A Colorado bus operator is using real-time GPS software to help keep tabs on vehicle location.

Boulder's transportation department has hired wireless data network provider Intuicom Inc. to fit 13 area buses with an Automatic Vehicle Location System. The buses are run by Special Transit (www.specialtransit.org), a nonprofit organization providing door-to-door transportation for elderly, disabled, low-income and rural residents of Boulder. The project cost $16,000.

Intuicom's SmartGPS Tracker system uses transceivers fixed to buses to track and pinpoint buses' locations on a central server. The server uses GPS software to plot the buses' whereabouts in real time on a computerized map, thereby enabling Special Transit staff members to better manage its buses.

"Intuicom's services and GPS system have increased our efficiency, reduced our reliance on radio communications and given us better control for the spacing of our vehicles," said Steve Blacksher, product manager at Special Transit. "This allows our dispatchers to see right where all our buses are on the system and for them to know where to have [drivers] slow down, speed up or add additional capacity buses if necessary."

Smart Transit runs a fixed-route shuttle service with no set schedule, but buses run 10 to 12 minutes apart. The system handles about 1 million passengers per year.

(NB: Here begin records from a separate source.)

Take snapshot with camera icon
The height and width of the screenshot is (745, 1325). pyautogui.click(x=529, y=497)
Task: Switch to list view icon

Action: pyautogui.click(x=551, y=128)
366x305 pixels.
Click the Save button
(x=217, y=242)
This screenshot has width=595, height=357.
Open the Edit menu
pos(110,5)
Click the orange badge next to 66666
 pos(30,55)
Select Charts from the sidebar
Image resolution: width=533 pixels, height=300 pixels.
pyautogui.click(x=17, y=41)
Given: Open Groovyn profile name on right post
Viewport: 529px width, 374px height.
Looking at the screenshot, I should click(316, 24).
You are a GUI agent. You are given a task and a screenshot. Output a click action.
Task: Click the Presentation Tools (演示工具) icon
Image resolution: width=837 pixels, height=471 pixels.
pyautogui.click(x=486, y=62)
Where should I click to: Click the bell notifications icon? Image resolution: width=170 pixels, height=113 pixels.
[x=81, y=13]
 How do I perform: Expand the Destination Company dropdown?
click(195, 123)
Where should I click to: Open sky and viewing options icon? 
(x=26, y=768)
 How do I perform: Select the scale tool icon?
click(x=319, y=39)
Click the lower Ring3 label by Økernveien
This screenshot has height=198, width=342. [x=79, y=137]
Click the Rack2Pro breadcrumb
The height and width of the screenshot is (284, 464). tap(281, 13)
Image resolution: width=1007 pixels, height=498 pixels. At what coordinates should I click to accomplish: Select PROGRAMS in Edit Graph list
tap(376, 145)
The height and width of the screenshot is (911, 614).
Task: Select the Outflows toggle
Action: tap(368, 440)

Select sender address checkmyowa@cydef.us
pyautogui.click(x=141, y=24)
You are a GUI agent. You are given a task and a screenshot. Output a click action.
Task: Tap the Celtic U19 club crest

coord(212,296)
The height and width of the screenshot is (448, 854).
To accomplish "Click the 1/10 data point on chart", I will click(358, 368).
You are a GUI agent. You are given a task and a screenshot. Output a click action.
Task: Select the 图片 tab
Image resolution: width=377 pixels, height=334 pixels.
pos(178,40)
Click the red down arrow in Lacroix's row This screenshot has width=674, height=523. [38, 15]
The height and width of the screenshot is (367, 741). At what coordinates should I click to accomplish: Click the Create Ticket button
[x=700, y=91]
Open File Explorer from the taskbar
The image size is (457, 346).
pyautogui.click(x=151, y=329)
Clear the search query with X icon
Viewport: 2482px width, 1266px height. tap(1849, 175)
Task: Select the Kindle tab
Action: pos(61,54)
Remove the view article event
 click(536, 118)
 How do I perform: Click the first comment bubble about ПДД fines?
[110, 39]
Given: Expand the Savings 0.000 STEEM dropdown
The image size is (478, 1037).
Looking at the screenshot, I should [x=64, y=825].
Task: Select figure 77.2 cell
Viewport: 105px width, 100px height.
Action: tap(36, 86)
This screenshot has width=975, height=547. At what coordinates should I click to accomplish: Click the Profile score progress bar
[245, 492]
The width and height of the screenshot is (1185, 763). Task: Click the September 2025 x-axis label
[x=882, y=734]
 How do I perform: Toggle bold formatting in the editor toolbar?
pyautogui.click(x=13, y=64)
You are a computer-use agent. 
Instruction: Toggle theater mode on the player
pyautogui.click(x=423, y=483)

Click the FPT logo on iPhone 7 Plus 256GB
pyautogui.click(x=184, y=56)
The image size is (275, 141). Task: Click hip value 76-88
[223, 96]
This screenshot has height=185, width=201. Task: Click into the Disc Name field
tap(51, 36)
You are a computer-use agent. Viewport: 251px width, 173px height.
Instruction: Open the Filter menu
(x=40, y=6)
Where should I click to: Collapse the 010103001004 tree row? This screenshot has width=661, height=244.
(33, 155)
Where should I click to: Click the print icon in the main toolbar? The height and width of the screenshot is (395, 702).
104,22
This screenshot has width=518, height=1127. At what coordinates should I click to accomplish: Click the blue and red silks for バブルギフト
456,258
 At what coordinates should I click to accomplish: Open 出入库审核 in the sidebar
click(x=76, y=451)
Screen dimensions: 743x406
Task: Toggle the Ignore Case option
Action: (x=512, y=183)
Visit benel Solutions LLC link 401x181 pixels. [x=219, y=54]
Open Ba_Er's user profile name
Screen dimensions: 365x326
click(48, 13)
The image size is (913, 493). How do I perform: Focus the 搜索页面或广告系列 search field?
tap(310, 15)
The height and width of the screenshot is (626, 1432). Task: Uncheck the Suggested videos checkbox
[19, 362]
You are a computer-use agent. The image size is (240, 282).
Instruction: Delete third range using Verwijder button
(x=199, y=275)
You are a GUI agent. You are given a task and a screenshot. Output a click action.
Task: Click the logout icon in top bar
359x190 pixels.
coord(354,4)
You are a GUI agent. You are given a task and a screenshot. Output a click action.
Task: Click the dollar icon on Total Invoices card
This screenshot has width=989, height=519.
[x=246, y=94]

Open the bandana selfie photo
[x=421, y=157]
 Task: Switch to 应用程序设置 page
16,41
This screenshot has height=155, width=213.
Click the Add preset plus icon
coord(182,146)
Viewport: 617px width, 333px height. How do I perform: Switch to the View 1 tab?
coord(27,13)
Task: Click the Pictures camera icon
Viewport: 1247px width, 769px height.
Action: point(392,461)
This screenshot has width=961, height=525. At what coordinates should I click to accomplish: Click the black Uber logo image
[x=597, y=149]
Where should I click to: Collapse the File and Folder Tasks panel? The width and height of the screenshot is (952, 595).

"The way they were doing this before was with a dispatcher who operated a radio and had a big static map of the town before him," said Darran Bornn, project manager at Intuicom. "Dispatch would have to estimate where buses were, to a certain degree based on feedback from drivers, and would plot by hand on the map bus locations and be forced to estimate where problems such as bottlenecks might occur."

Bornn said similar systems were operating on Denver buses and snowplows in Los Alamos, N.M.